Exercise details: Tell how many lines in these records contain the string "agent", with only the number as the reply.

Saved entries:
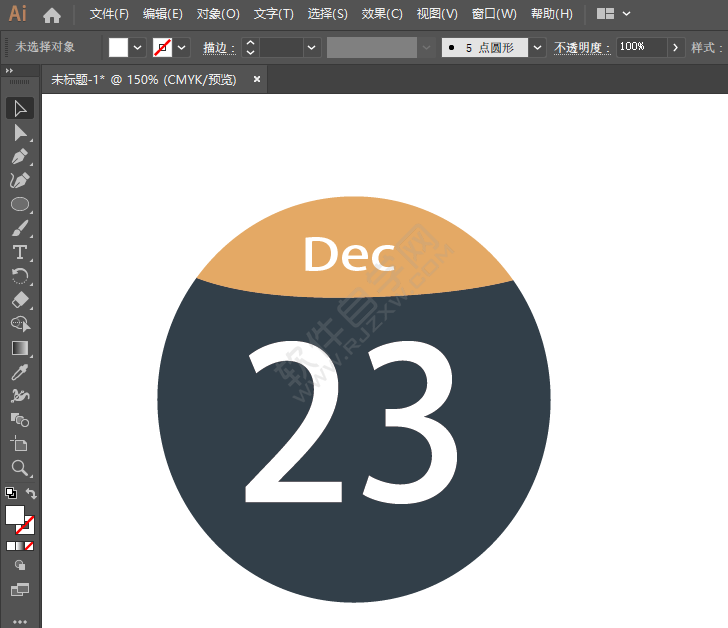The width and height of the screenshot is (728, 628).
Task: Expand the fill color dropdown
Action: coord(137,47)
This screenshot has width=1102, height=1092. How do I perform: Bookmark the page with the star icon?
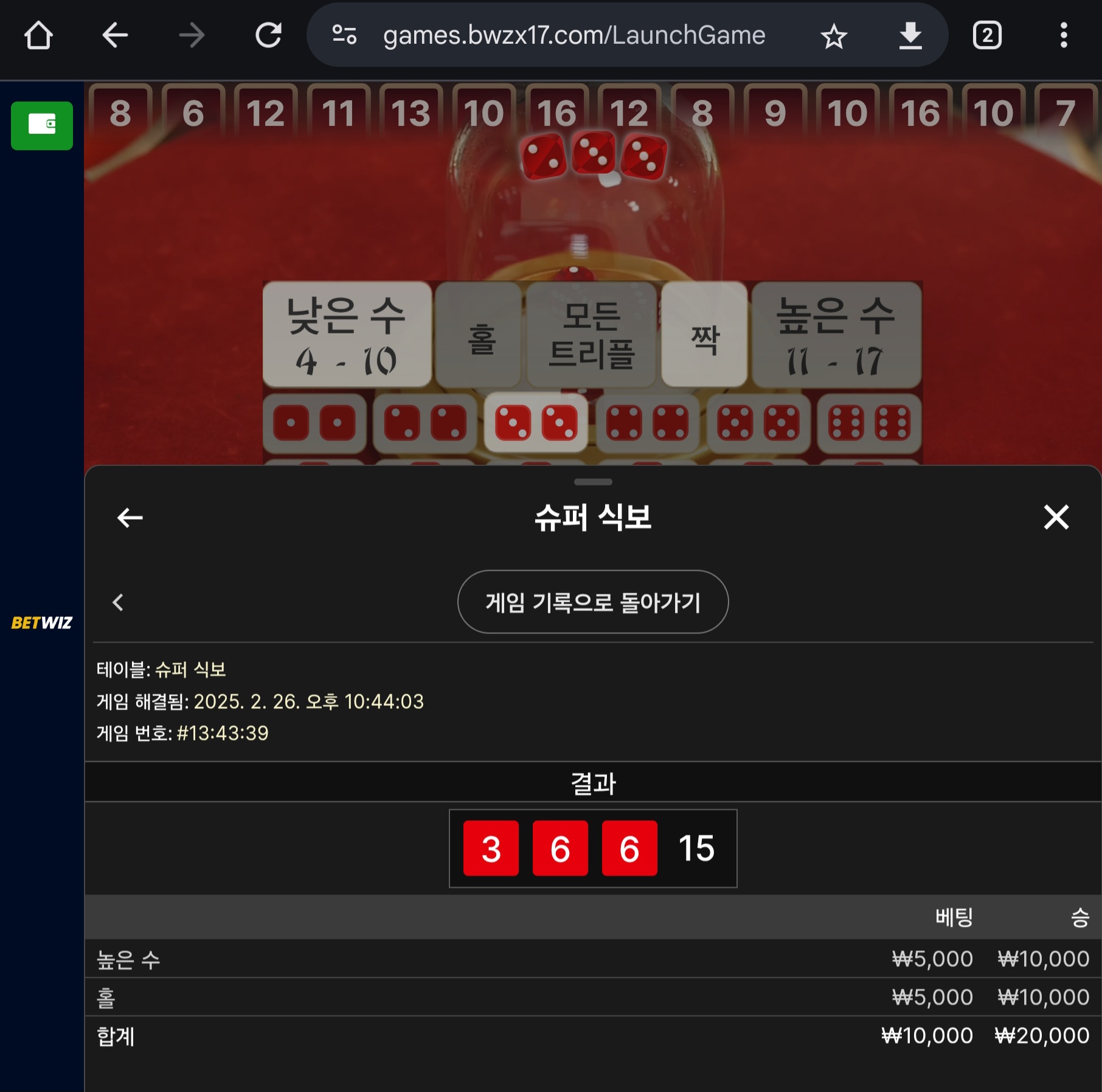click(833, 36)
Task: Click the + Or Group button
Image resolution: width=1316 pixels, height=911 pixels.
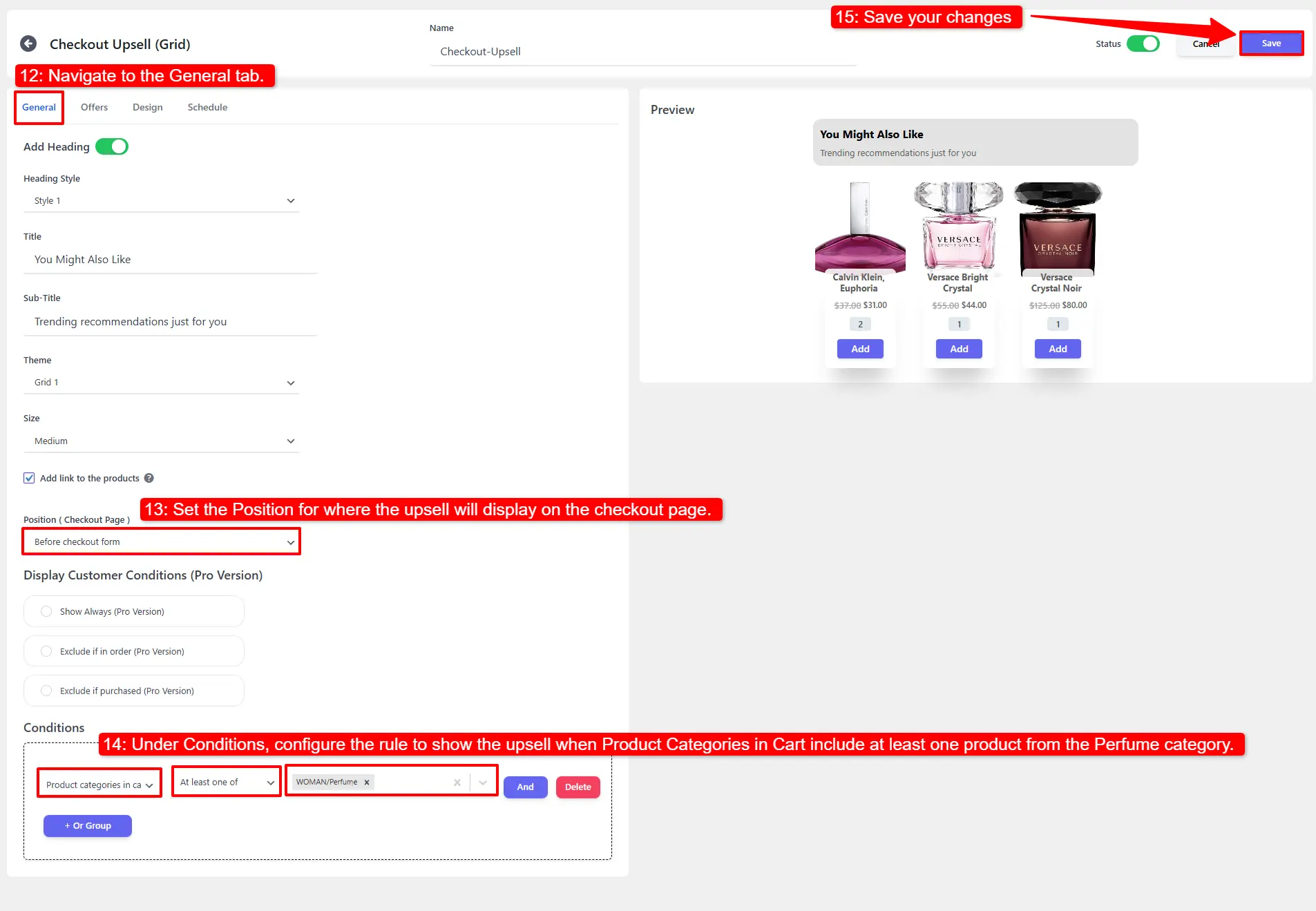Action: tap(88, 826)
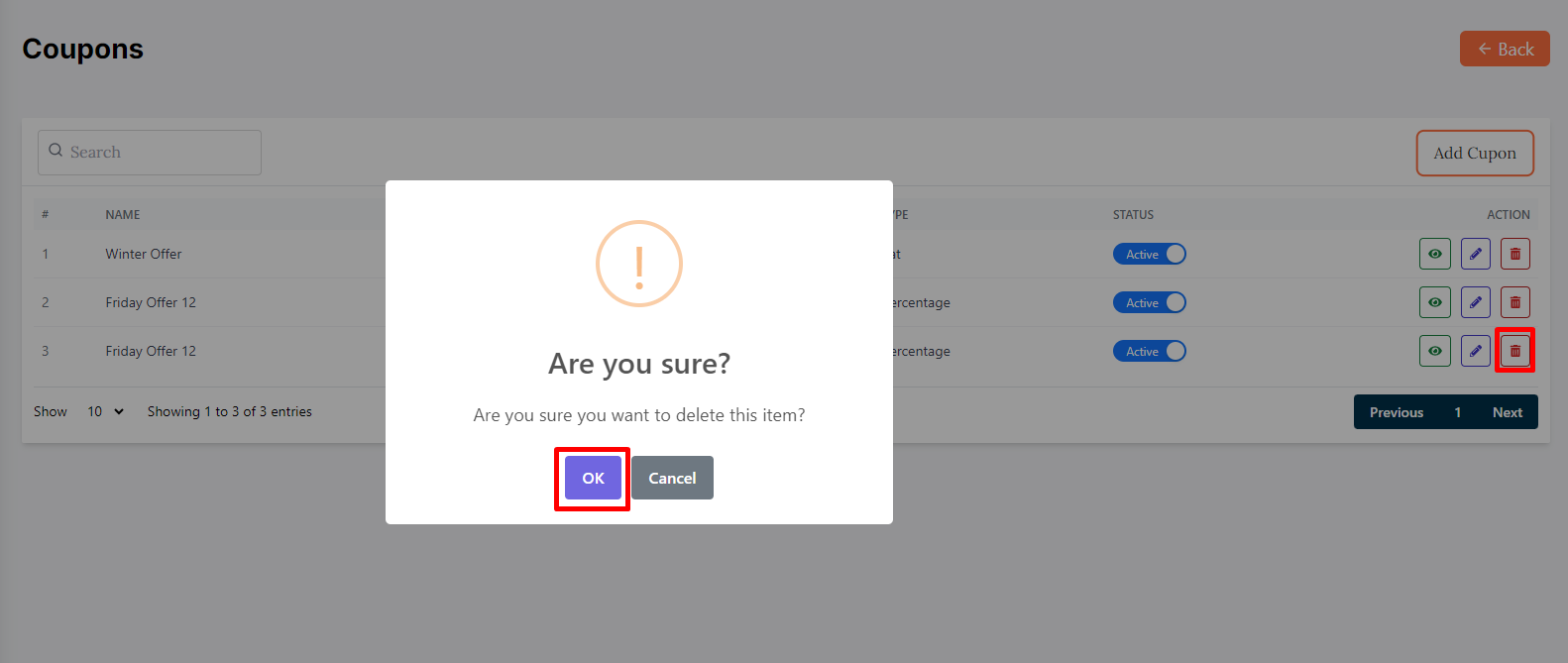1568x663 pixels.
Task: Delete the Winter Offer coupon
Action: [1514, 254]
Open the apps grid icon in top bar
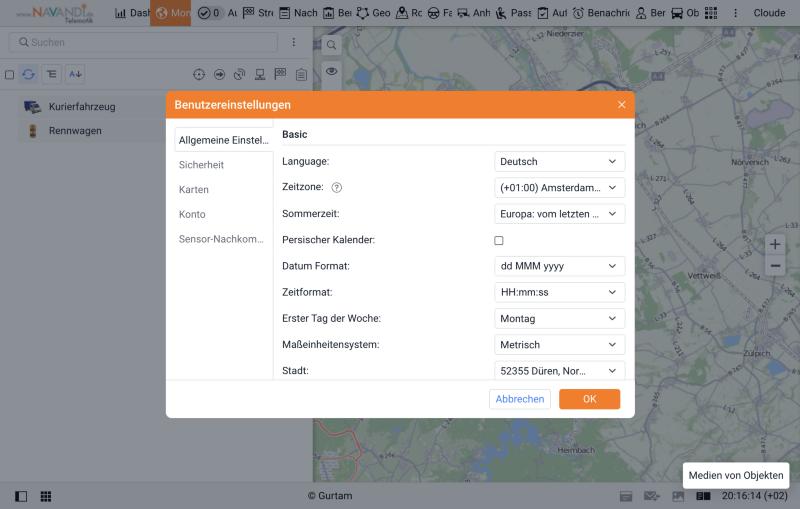The width and height of the screenshot is (800, 509). pyautogui.click(x=711, y=13)
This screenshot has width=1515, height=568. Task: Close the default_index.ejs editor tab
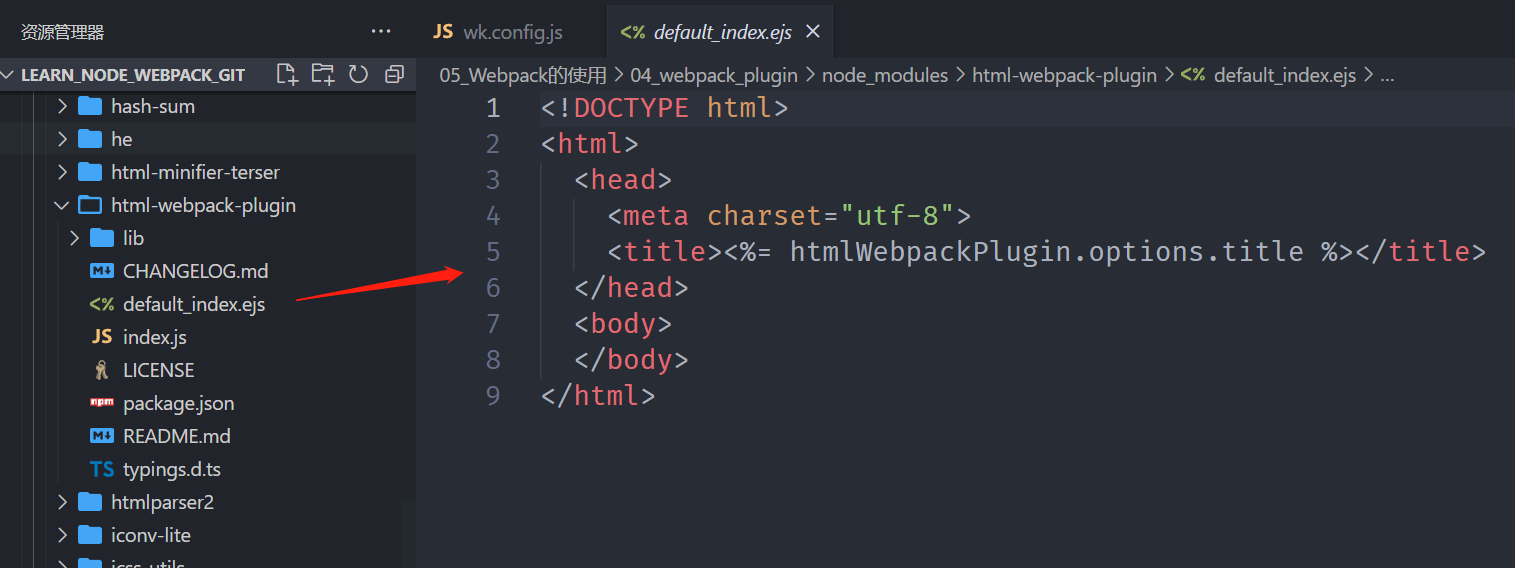click(x=813, y=32)
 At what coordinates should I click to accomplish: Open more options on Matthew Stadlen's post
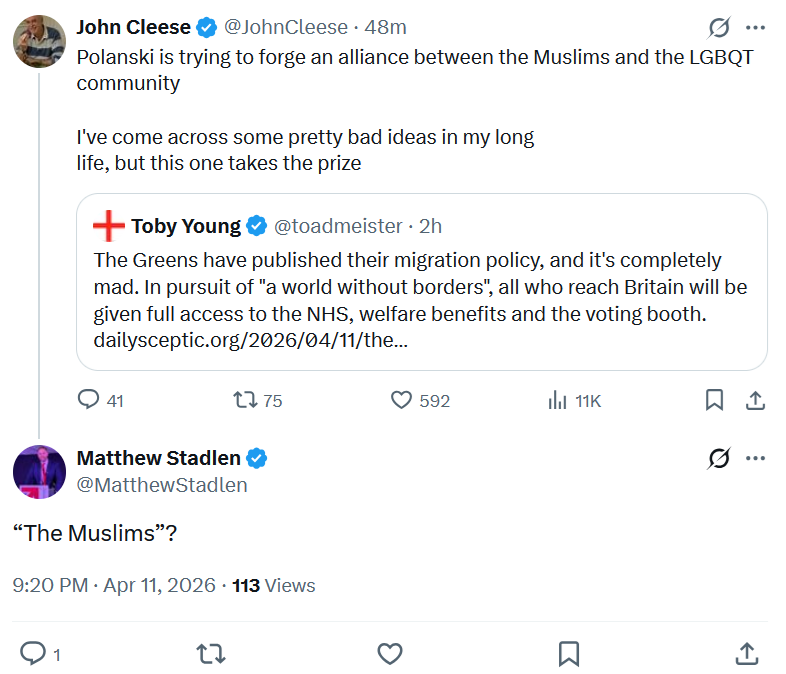[x=756, y=459]
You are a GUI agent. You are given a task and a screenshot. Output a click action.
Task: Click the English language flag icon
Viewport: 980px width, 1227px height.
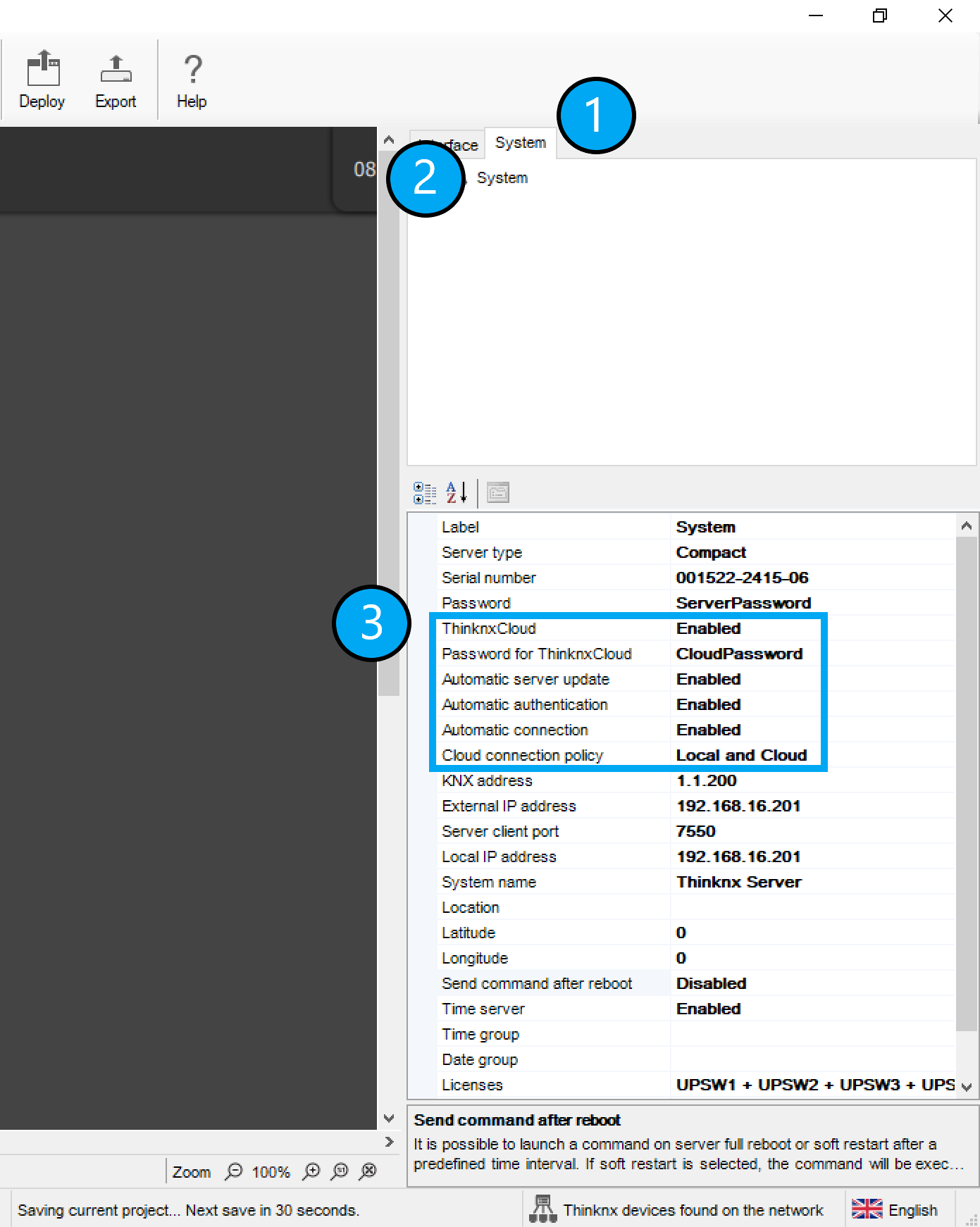[x=867, y=1209]
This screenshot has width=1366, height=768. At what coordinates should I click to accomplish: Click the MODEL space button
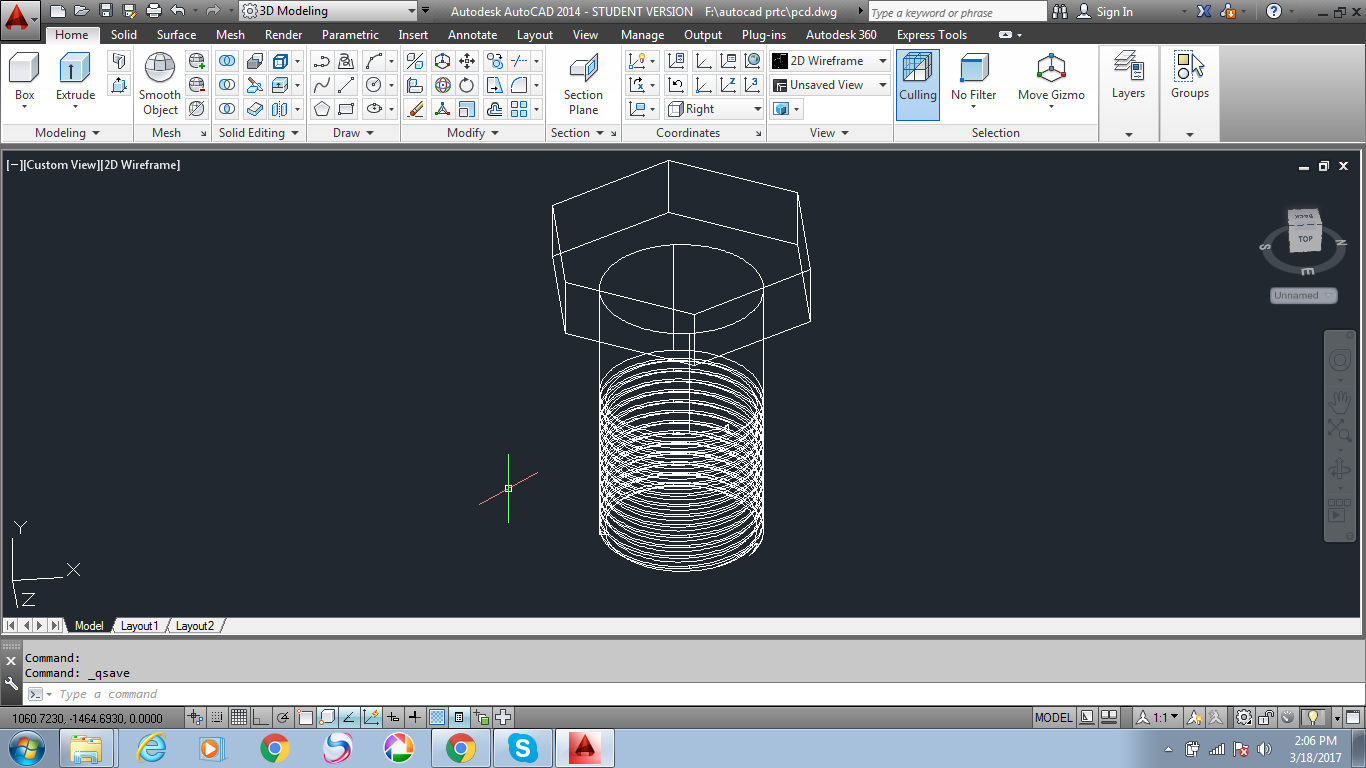[x=1053, y=717]
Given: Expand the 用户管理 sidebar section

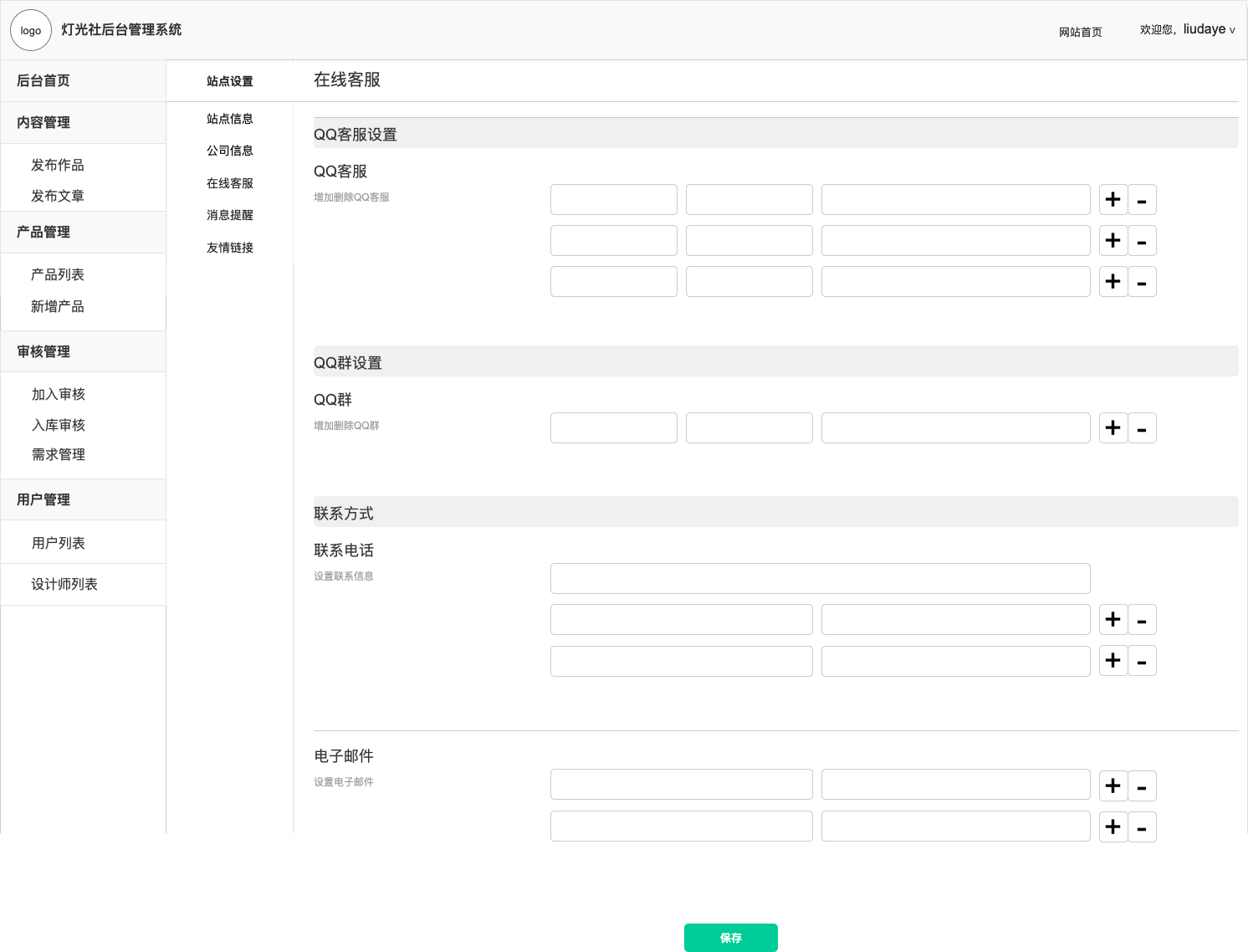Looking at the screenshot, I should (x=43, y=499).
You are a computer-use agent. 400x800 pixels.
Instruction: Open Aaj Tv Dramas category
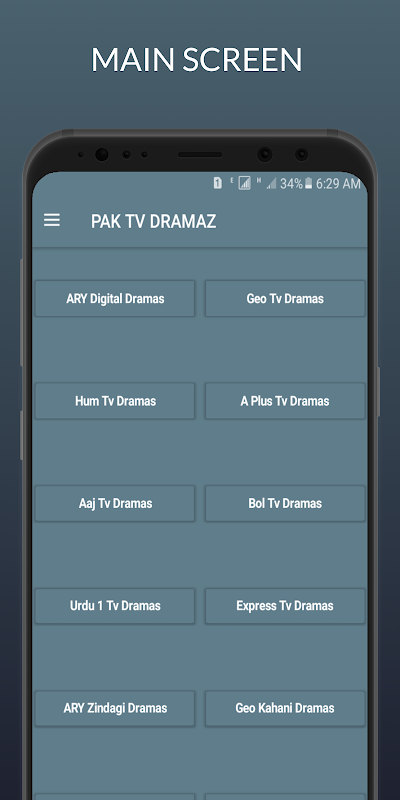pyautogui.click(x=115, y=504)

Result for this task: 2